What to produce - Exact copy, pictures excluded: output the lines from the opening of the entries through the line bearing "Bola (53, 1020)".

======== Exercise data

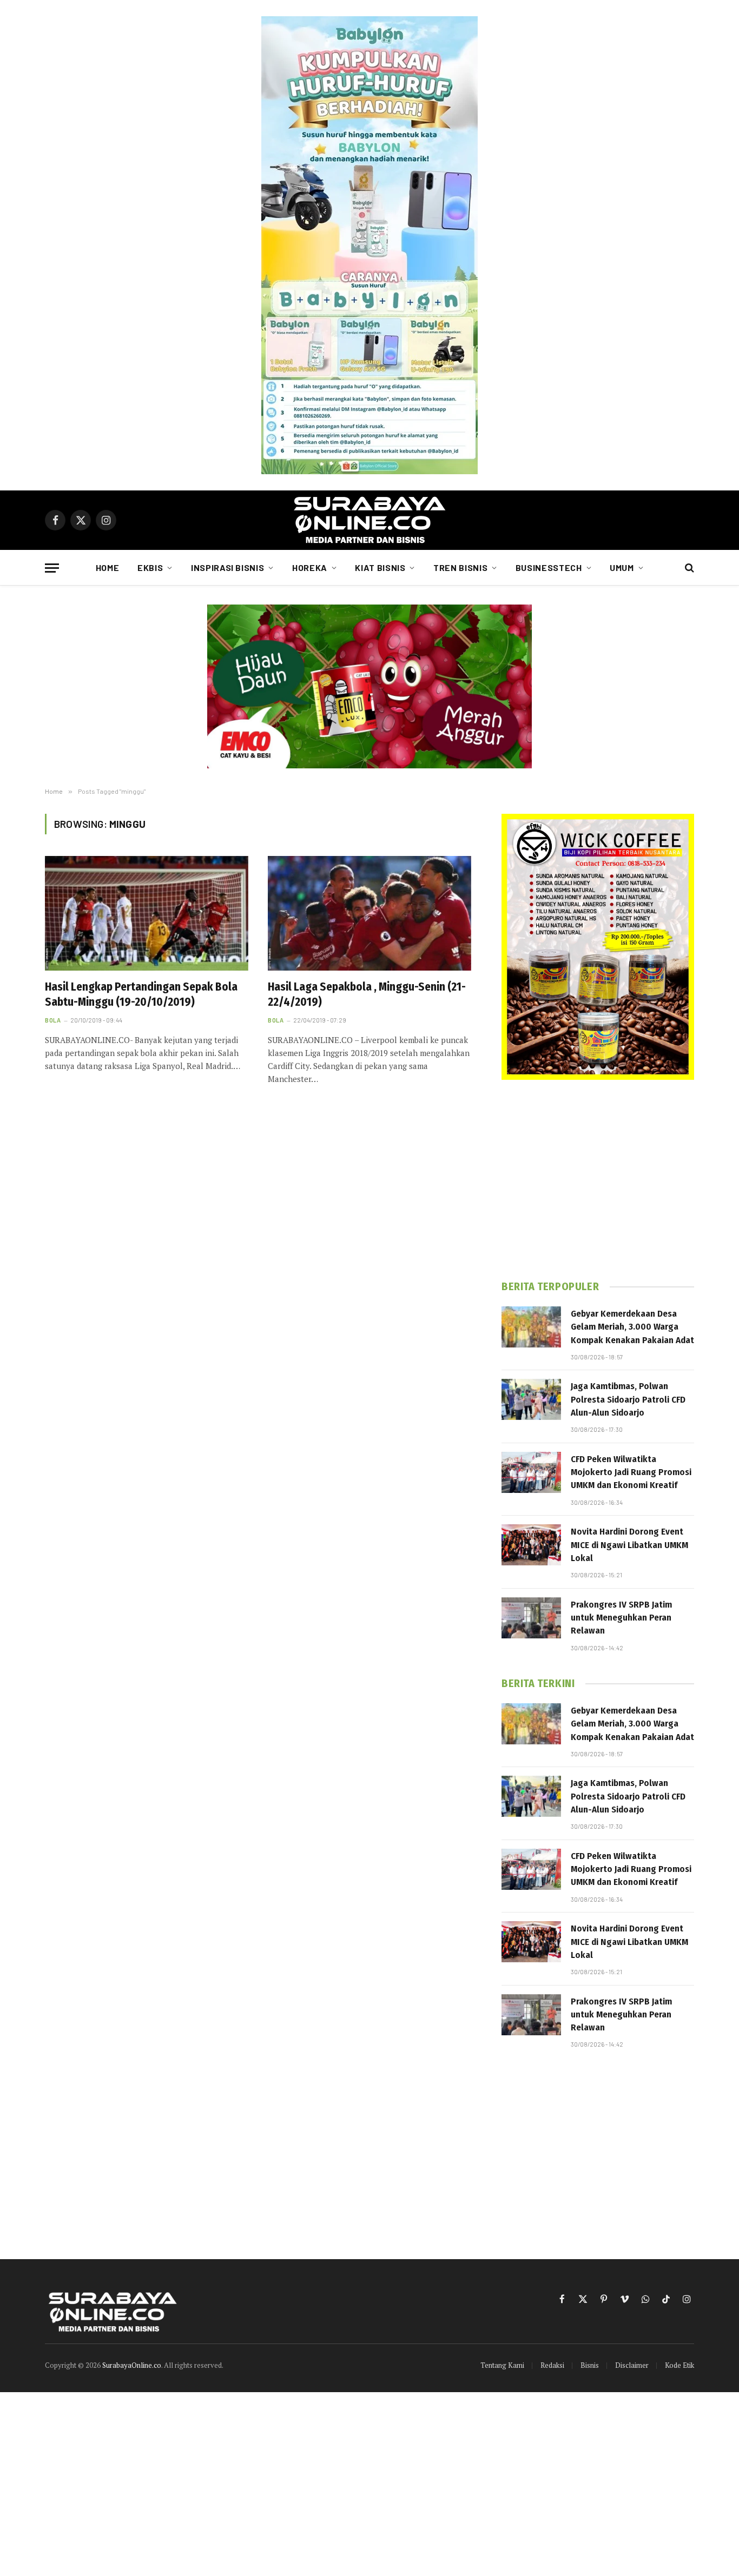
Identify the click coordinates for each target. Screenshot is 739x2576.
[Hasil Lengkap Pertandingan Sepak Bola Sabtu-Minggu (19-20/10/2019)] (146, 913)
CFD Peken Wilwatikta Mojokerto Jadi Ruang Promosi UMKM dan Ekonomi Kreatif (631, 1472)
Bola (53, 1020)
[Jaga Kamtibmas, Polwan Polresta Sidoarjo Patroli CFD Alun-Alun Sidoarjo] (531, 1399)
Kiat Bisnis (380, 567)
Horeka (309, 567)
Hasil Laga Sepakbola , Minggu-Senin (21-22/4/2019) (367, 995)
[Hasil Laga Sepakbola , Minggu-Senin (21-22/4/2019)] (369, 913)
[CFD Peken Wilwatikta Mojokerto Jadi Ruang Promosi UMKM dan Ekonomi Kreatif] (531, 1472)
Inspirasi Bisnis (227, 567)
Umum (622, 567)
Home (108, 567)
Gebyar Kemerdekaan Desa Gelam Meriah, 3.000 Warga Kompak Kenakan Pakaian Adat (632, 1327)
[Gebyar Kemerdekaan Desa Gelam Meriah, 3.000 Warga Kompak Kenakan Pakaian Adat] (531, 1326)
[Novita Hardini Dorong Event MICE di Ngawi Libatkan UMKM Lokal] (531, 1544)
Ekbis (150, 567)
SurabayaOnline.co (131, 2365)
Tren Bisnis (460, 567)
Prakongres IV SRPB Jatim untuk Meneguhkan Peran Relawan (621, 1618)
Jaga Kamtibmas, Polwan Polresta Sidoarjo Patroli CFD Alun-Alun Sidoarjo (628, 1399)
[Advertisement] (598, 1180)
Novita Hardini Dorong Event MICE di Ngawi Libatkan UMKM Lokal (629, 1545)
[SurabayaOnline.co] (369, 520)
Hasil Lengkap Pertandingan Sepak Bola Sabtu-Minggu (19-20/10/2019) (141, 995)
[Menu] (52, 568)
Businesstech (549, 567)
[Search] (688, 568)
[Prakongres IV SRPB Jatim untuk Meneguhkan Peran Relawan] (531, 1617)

================

Answer section -
Identify the click coordinates for each target. Screenshot is 739x2576.
[Hasil Lengkap Pertandingan Sepak Bola Sabtu-Minggu (19-20/10/2019)] (146, 913)
CFD Peken Wilwatikta Mojokerto Jadi Ruang Promosi UMKM dan Ekonomi Kreatif (631, 1472)
Bola (53, 1020)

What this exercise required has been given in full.